You might think that it would be hard to end up with someone whose political beliefs clash with yours so absolutely.
After all, wouldn’t there be many red flags that make you utterly incompatible before politics were ever mentioned?
The truth is, many people are discreet about deep-seated ideological beliefs when first meeting someone and there are so many ways that attraction can form that you may find yourself smitten before mention of the latest election even starts to emerge.
Interpolitical dating; relationships where politics are the point of division can sometimes put the phrase ‘opposites attract’ to its ultimate test.
‘Politics’ is a vast term, after all, and it can cover a huge range of intersecting issues and varies beliefs.

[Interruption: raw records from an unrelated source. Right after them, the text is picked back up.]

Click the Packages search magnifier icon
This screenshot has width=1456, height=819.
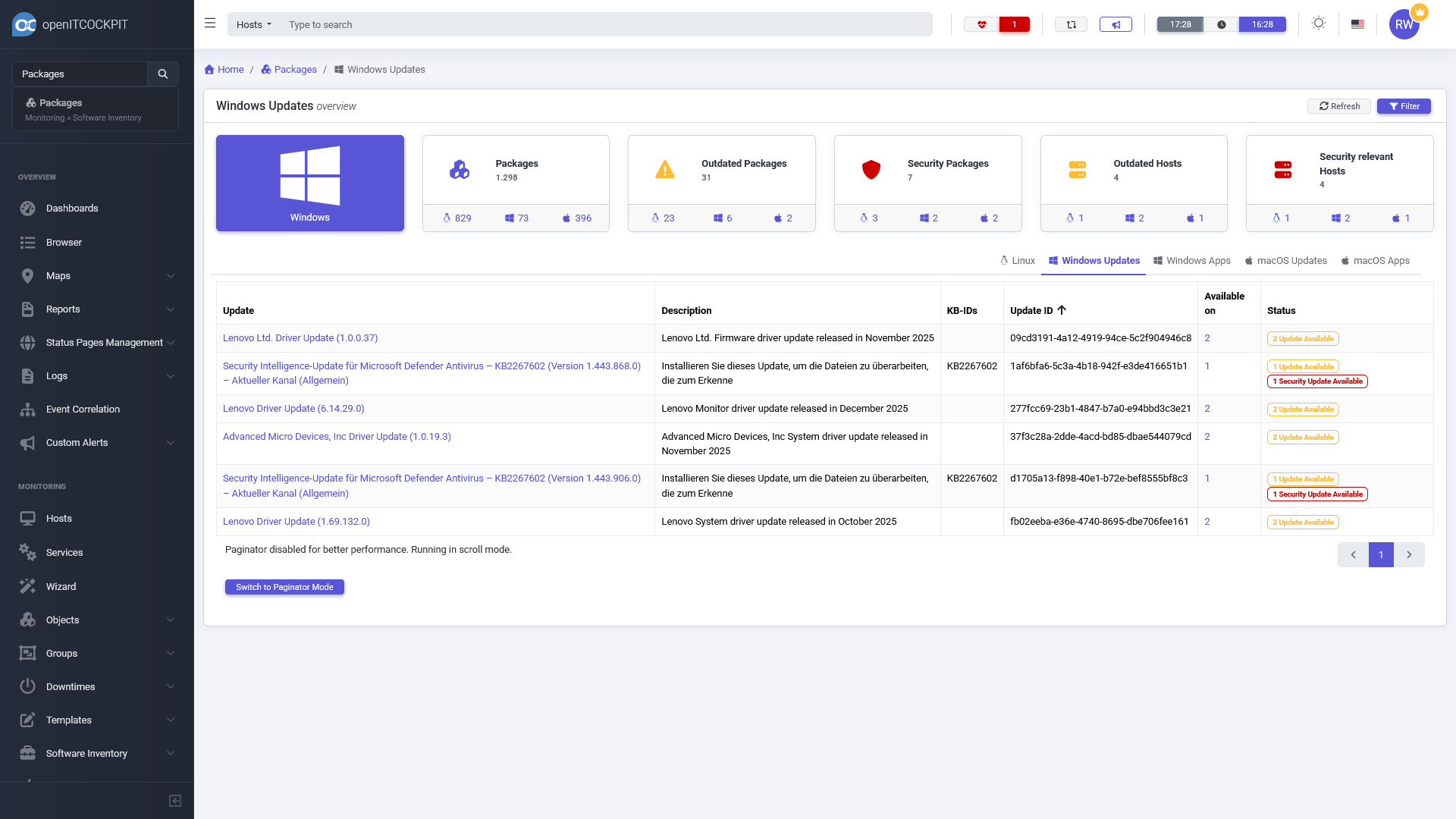pyautogui.click(x=162, y=74)
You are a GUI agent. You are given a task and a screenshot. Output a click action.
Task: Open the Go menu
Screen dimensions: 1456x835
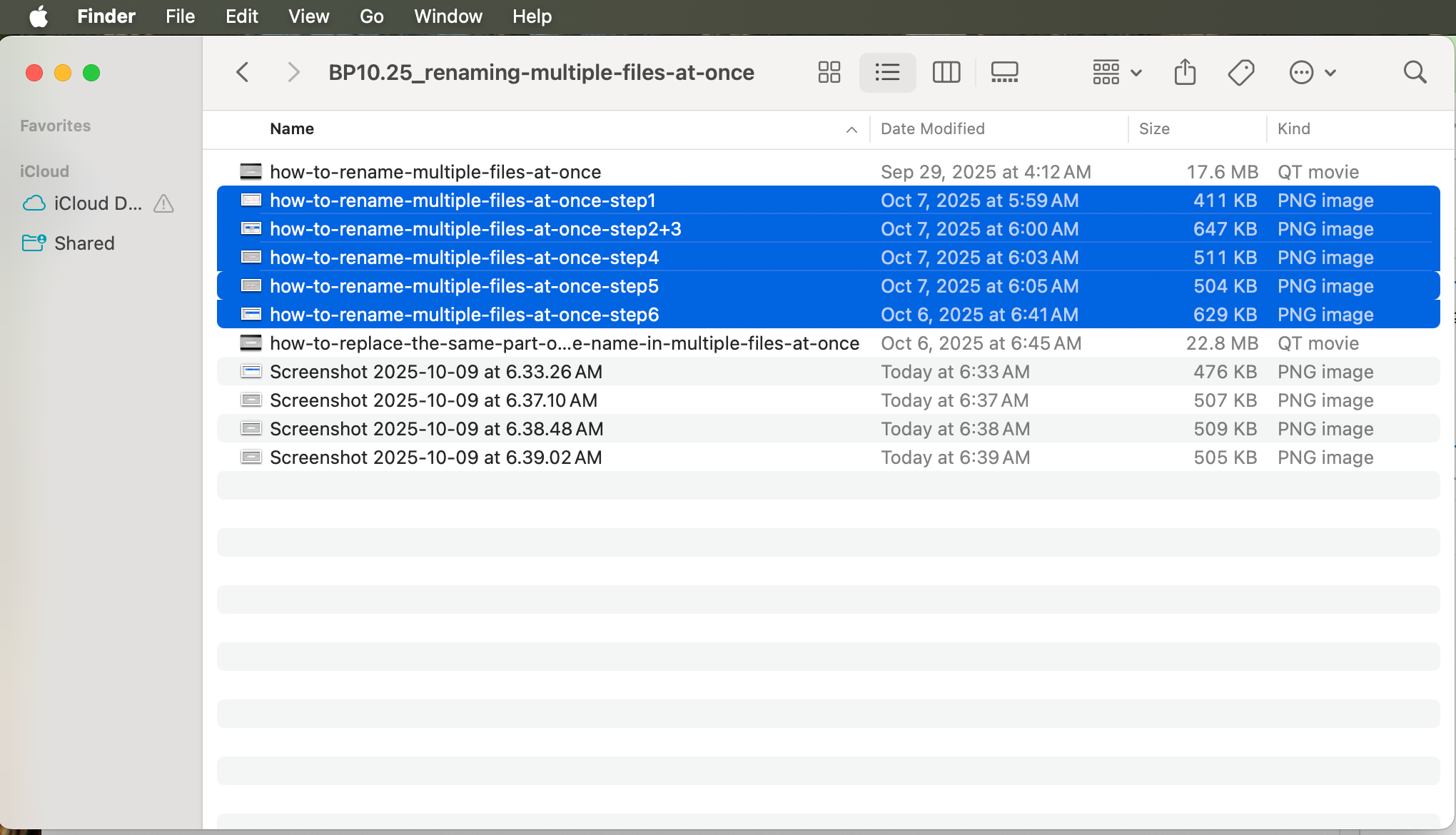pyautogui.click(x=371, y=16)
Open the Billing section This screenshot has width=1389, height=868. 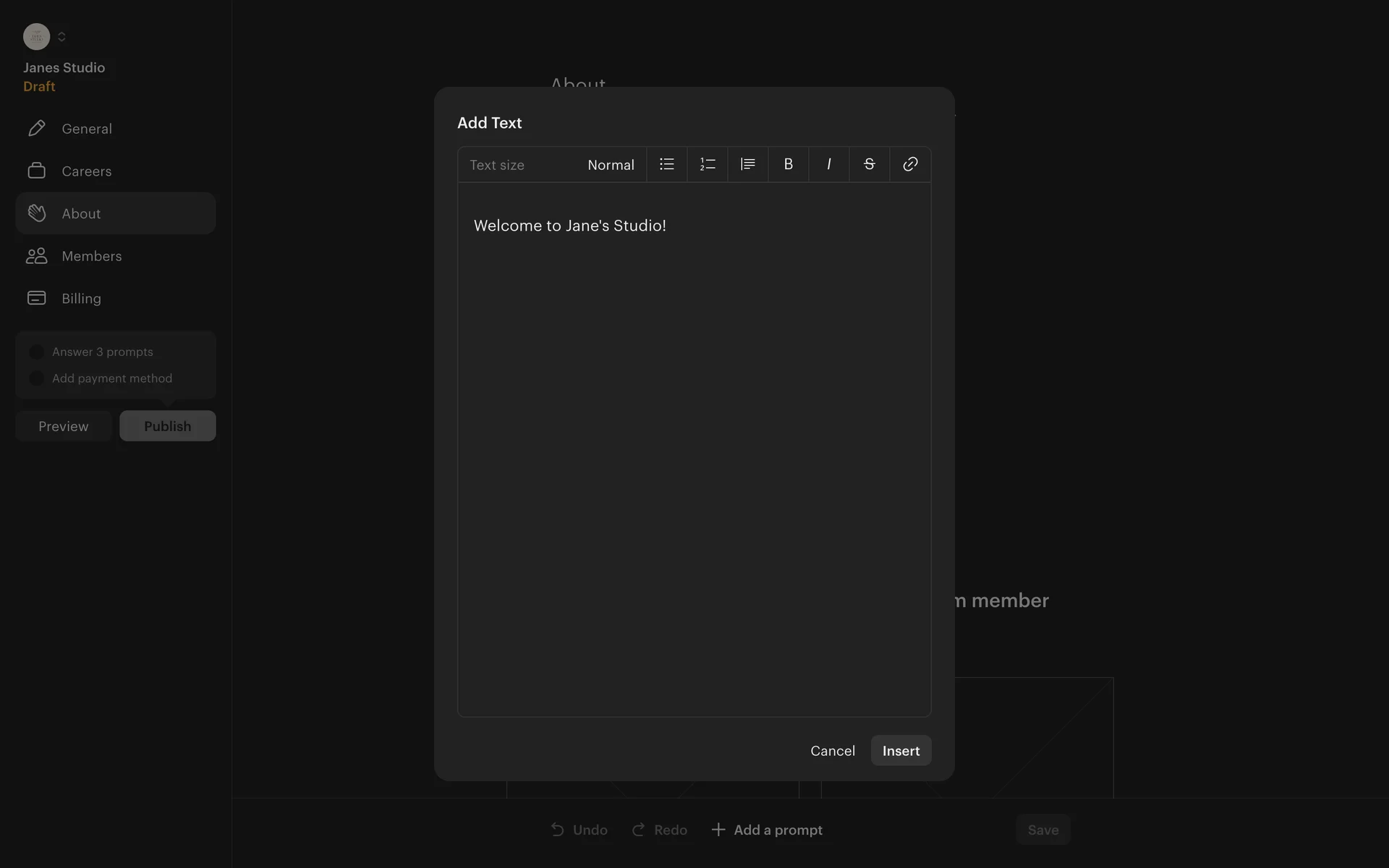point(81,299)
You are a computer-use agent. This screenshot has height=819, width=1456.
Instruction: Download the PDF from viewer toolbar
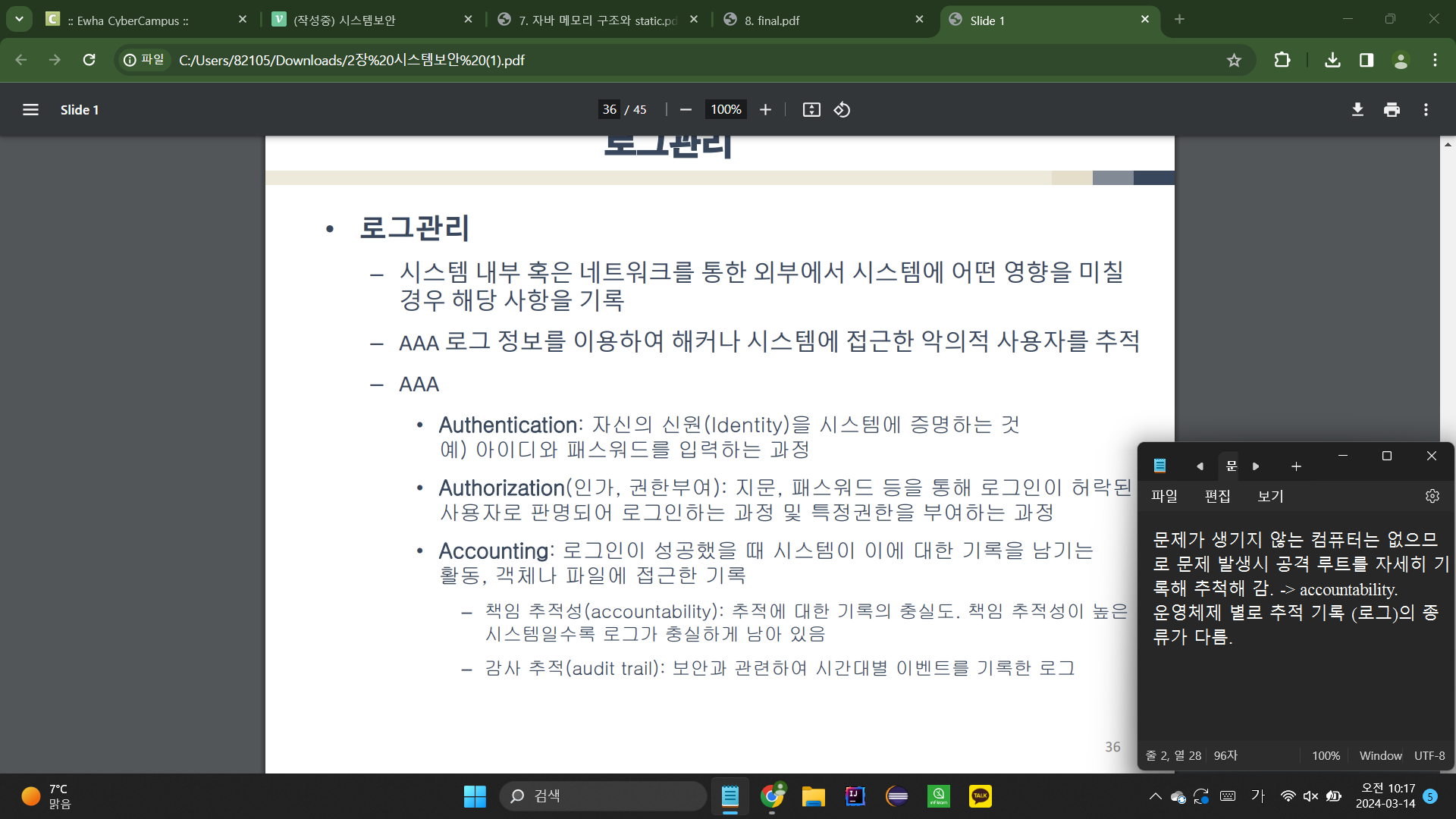1357,110
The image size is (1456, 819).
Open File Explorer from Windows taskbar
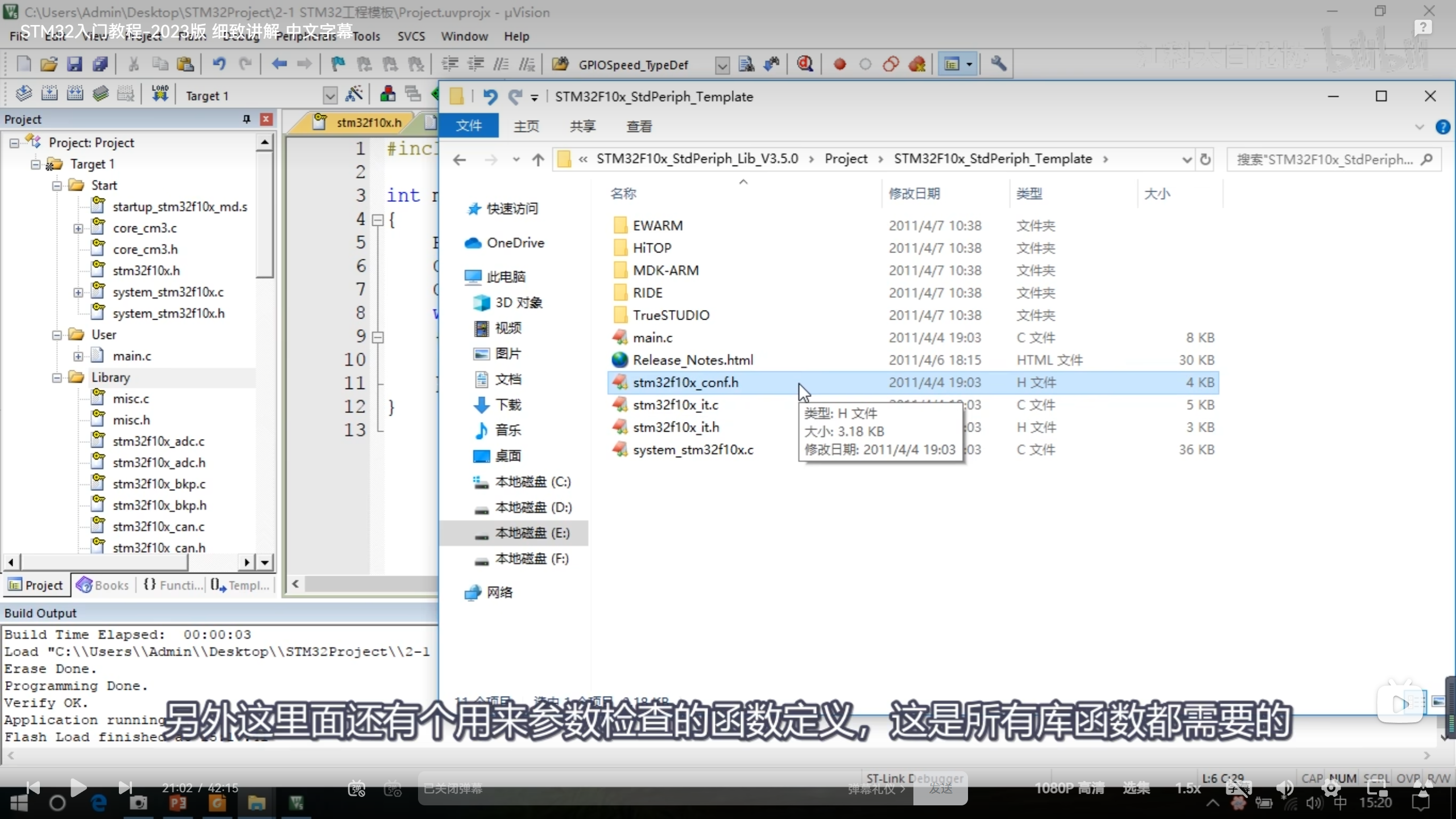(257, 803)
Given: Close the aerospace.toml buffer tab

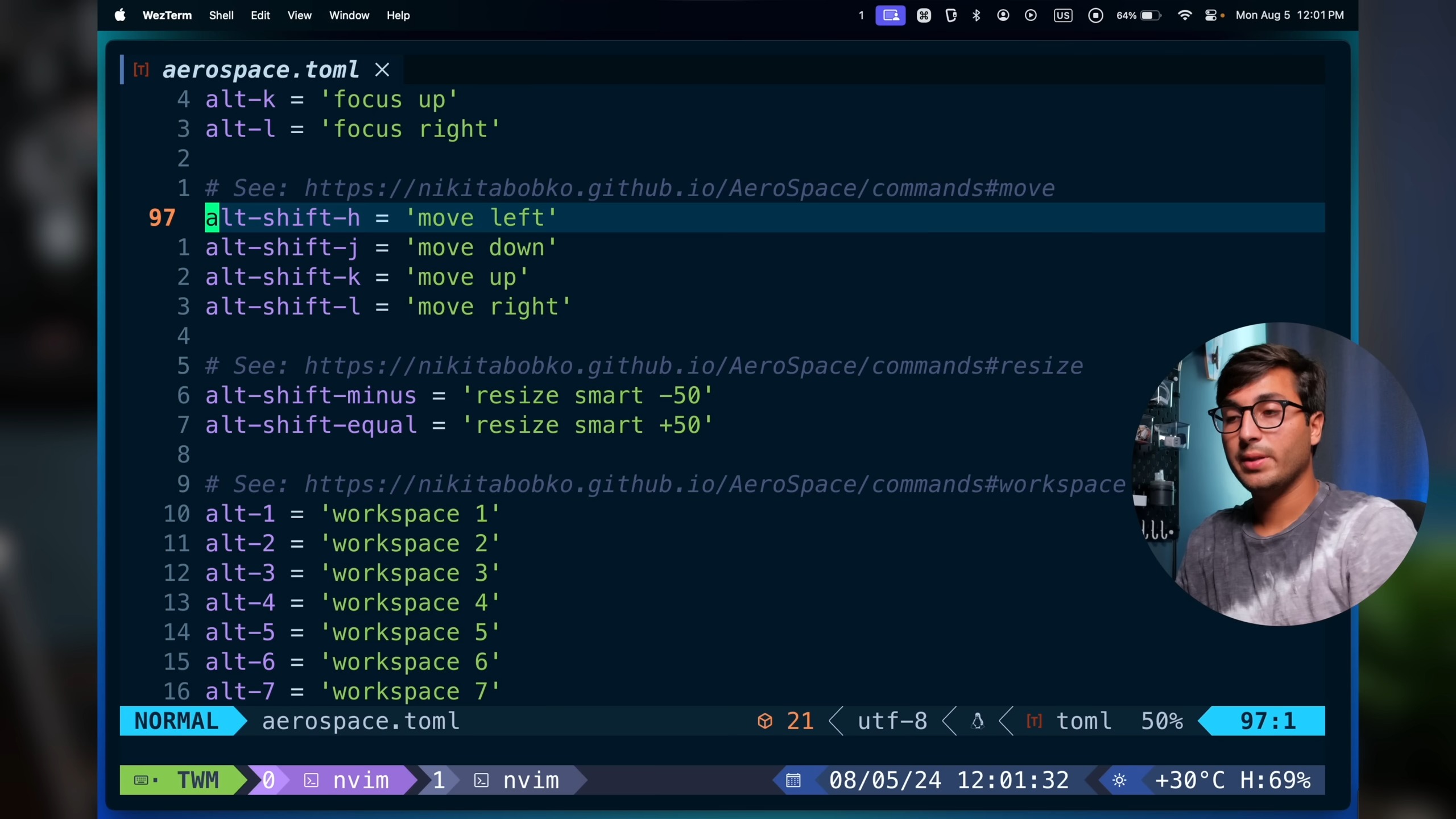Looking at the screenshot, I should click(x=382, y=70).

Some people may be more committed to their political stance than others, some may tie it into religious beliefs too and some may be stalwart believers of rather contentious issues such as global warming or women’s reproductive rights).
The severity of one’s beliefs and the extent to which they commit to their ideals is ultimately going to be a determining factor into just how big a clash you may face during interpolitical dating.
Issues concerning each other’s bodies or fundamental beliefs will also likely cause more issues than if one person leans slightly to the left and the other the right.
Which really emphasizes how important a political discussion inevitably is for a relationship.
If you do clash massively, you may decide it’s time to part ways.
But…… if you like someone and you are both determined to try and make it work, despite your differences, then here is the advice we offer to you:
Easier said than done, we know, but this one is going to be crucial if you want your relationship to survive.
Yes, your beliefs may vary wildly, but the respect you hold for each other is a merit that you (should) both share and honor.
Don’t bring up political beliefs at the table. If you have an important political debate or rally you’d like to hear/attend, then try to schedule a way to do so without disturbing your partner and never devolve into mocking each other. Even playful teasing can turn sour if the mood is wrong.
It’s often said that you are what you believe and that your beliefs reflect where you’ve come from in life. So take the time to talk to each other and to find out the motivation and reasoning behind your personal political views.
It could well be that your partner holds their beliefs because of a certain social background, family or religious influences, or perhaps even trauma in their past.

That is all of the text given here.